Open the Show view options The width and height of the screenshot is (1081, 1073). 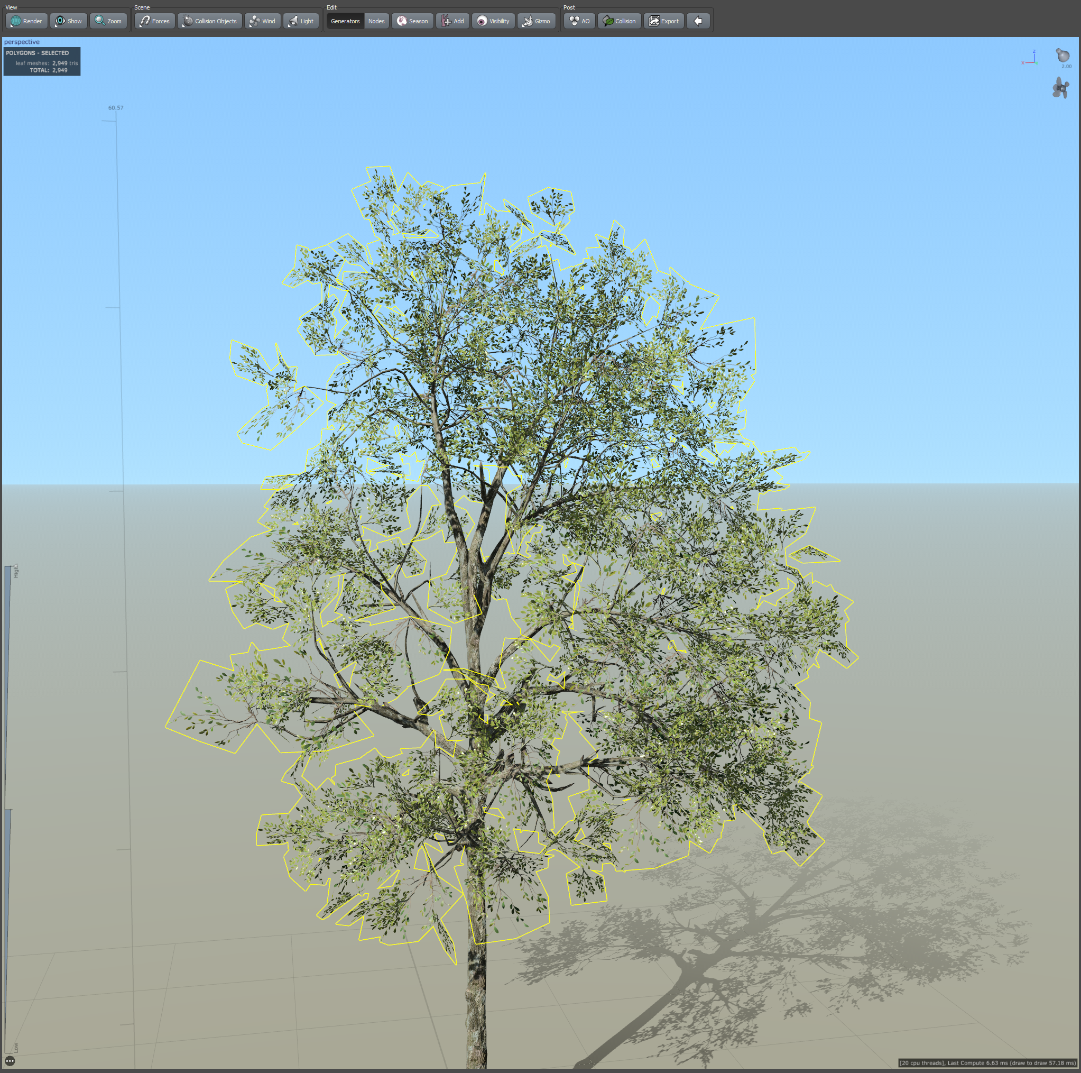(x=68, y=21)
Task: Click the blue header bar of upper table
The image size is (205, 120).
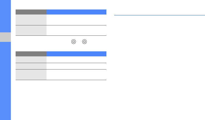Action: point(76,12)
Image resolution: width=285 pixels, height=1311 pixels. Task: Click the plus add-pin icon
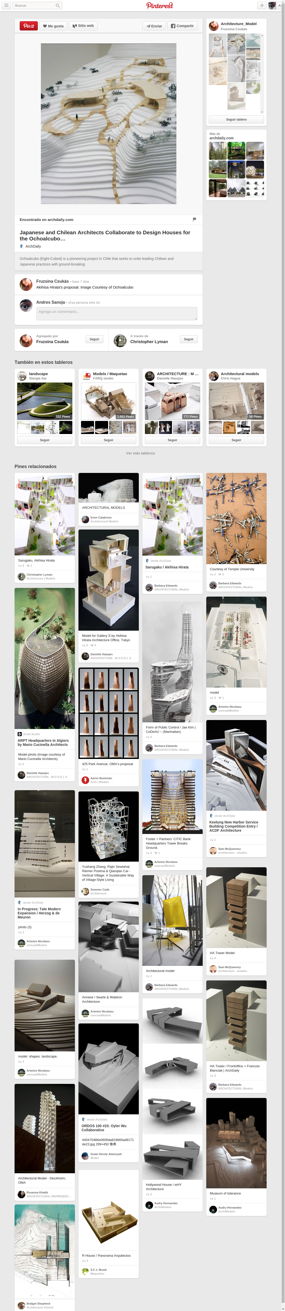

### DIRECTIONS
Starting from the line that contains "Task: Click the blue", reproduce every line word for word through the end of the material, omitting the pictures.

### ANSWER TO THIS PROBLEM
Task: Click the blue header bar of upper table
The image size is (205, 120).
Action: point(76,12)
Image resolution: width=285 pixels, height=1311 pixels. Task: Click the plus add-pin icon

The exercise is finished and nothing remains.